All Brzo-companies are required to draw up a major-accident prevention policy ('MAPP') under section 7, subsection 1 of the Brzo. This MAPP needs to include the company's overall aims and principles of action, the role and responsibility of management, as well as the commitment towards continuously improving the control of major-accident hazards and ensuring a high level of protection.
In addition, upper-tier establishments are required (section 10, subsection 1 Brzo) to prepare a safety report ('SR') and ensure that this SR reflects current safety arrangements and is available within the establishment. For the list of data and information that this report must contain, the Brzo refers to Annex 2 of Seveso III. Furthermore, upper-tier establishments are required to have an internal emergency plan and an updated inventory of all the existing dangerous substances.
Further particulars when constructing, changing or operating a Brzo-company
When a company falls under the scope of the Brzo, it will inherently be required to have an integrated project permit granting permission to construct, change or operate an establishment. This is separately regulated by Annex I, part B of the Environmental Permitting Decree ('Bor'). For a general overview of when an integrated project permit granting an environmental permission is required, please read the FAQ 'When do you need an environmental permit for an establishment?'. The Provincial Executive, rather than the Municipal Executive, is the competent authority when it concerns Brzo-companies (under section 3.3 Bor). The designated 'Brzo-environment agency' is responsible carrying out tasks such as preparing the decision granting a permit and monitoring enforcement. See the blogpost 'Wijziging Besluit omgevingsrecht: wetgevingstraject VTH afgerond' (only available in Dutch) for further information.
On top of the regular requirements imposed on an establishment when applying for a permit, the Environmental permitting regulation ('Mor') includes additional requirements for lower- or higher-tier Brzo-establishments. These additional requirements are contained in section 4.13 Mor for the construction of an establishment and in section 4.18 Mor for the changing of an establishment.

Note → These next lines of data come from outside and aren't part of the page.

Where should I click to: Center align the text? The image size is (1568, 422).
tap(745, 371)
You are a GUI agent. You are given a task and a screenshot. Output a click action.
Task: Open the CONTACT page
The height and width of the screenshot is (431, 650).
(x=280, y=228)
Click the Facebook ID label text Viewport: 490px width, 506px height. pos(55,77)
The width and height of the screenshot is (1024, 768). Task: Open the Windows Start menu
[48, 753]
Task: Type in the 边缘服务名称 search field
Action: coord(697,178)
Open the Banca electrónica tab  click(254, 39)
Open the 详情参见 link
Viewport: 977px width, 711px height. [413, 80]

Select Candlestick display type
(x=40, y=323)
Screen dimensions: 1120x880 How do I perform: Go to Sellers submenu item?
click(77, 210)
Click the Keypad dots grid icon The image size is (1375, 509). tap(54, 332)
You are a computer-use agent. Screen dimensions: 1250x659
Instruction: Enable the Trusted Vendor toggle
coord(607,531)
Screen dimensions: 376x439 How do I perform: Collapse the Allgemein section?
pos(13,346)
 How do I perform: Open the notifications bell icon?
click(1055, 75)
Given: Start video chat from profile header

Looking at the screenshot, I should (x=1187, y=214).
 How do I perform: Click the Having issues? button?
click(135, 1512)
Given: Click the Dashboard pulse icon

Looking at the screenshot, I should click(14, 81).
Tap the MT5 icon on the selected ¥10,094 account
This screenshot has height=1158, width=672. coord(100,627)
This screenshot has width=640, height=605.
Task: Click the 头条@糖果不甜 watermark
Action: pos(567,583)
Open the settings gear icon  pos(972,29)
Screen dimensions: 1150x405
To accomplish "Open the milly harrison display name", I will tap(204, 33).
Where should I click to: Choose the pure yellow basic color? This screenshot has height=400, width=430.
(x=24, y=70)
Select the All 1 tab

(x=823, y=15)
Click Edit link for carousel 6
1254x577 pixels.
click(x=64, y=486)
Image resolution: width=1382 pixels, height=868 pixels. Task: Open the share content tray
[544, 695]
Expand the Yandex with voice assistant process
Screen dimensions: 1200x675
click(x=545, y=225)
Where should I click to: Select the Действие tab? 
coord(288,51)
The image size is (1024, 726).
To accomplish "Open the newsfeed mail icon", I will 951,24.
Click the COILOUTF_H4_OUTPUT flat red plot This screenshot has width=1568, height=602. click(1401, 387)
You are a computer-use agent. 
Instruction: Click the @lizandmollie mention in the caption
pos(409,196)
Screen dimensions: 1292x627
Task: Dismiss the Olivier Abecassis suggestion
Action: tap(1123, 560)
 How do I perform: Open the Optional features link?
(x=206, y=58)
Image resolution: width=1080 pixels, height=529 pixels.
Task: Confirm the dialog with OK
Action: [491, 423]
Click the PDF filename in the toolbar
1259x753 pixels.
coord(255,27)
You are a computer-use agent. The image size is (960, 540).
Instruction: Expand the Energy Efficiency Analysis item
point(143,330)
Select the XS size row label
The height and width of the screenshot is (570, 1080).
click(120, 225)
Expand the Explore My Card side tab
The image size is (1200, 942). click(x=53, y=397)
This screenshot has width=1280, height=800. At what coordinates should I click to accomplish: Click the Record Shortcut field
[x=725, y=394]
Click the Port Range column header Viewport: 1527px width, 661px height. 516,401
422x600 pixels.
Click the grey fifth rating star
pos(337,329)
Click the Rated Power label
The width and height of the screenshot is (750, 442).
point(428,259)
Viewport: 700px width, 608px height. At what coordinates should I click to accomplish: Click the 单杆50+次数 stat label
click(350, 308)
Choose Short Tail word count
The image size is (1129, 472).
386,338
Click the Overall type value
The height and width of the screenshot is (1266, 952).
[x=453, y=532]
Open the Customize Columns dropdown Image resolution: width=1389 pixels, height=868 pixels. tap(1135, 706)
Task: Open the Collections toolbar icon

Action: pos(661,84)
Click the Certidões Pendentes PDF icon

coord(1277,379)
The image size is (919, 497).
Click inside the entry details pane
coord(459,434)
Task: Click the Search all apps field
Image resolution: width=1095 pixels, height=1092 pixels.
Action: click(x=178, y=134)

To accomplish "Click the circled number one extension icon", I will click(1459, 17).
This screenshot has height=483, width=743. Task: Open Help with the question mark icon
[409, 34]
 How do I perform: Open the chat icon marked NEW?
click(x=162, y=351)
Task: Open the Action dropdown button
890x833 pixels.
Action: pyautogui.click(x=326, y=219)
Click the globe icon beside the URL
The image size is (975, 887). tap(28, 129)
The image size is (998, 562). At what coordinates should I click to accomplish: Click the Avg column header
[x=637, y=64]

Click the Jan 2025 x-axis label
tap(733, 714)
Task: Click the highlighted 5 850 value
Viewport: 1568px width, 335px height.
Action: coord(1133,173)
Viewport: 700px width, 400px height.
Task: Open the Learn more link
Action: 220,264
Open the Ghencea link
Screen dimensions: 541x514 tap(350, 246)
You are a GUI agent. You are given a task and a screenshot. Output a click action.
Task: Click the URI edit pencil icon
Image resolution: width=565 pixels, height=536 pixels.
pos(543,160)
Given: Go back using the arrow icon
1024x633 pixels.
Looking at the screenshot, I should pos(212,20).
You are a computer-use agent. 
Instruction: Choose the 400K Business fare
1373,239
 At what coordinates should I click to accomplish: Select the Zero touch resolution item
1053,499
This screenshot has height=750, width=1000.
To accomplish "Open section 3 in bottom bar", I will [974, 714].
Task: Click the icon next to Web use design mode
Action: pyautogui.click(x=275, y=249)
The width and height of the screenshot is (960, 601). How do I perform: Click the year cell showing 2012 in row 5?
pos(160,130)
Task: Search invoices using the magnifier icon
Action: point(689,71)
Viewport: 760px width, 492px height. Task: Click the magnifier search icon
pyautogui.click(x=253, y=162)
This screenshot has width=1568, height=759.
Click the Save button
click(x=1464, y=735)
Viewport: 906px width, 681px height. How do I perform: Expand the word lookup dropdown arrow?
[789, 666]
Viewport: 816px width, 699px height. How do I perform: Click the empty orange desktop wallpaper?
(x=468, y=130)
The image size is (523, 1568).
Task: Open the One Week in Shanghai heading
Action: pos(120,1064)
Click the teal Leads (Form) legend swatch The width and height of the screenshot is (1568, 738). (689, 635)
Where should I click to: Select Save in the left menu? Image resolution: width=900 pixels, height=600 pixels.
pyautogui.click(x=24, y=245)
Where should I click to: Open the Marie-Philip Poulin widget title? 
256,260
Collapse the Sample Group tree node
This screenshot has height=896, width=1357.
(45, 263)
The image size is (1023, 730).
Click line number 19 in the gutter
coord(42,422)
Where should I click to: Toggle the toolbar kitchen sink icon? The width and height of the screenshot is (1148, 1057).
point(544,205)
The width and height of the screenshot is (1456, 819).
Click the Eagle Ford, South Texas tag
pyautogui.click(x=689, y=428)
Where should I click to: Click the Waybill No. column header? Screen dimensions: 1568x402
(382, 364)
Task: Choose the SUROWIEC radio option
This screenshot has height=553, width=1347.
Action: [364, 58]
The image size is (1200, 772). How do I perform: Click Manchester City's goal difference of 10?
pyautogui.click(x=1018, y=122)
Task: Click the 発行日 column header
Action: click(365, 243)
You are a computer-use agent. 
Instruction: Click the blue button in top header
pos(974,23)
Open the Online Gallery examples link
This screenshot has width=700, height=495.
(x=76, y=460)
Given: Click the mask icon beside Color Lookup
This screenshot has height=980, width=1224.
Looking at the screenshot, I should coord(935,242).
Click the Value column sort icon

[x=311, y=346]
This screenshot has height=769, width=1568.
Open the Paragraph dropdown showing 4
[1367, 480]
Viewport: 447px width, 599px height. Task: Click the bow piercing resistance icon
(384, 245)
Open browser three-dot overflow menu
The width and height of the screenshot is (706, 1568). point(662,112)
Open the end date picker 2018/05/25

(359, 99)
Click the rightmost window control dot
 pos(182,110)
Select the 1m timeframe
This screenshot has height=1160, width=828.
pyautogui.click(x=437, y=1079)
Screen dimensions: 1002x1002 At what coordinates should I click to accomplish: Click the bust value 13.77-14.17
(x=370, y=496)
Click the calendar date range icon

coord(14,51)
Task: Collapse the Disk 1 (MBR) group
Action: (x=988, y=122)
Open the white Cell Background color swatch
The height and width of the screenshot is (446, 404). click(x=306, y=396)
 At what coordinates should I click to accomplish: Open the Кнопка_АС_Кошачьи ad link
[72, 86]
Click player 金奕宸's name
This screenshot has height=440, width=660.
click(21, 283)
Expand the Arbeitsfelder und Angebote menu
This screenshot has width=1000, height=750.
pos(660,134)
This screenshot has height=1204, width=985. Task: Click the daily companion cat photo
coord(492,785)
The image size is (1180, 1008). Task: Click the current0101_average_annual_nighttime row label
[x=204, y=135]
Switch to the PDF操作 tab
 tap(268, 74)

Who is the supervisory authority?
The Brzo is enforced by different supervisory authorities, namely the competent environment agency, the Inspectorate SZW (social affairs and employment), the security region involved and the water authority. If a supervisory authority discovers a breach of the Brzo, it can take enforcement action against a company through, for example, administrative orders to comply, an order subject to a penalty for non-compliance or enforcing an administrative order, an administrative fine or a (temporary) shutdown of the company. The specific powers assigned vary per supervisory authority.
Summary of key points
Whether a company falls under the scope of the Brzo can be determined by reading the Brzo in conjunction with the Seveso III Directive. Because the new Seveso III Directive has been formulated in line with the CLP-regulation, it is possible that companies that did not previously qualify, now fall under the scope of the Brzo or are considered an upper-tier establishment. The Mor includes additional requirements when applying for a permit to construct, change or operate a Brzo-establishment. Also after a permit has been granted, companies that fall under the Brzo are still subject to a number of (additional) requirements. Multiple supervisory authorities with varying powers are in charge of monitoring the compliance of Brzo-companies with the Brzo.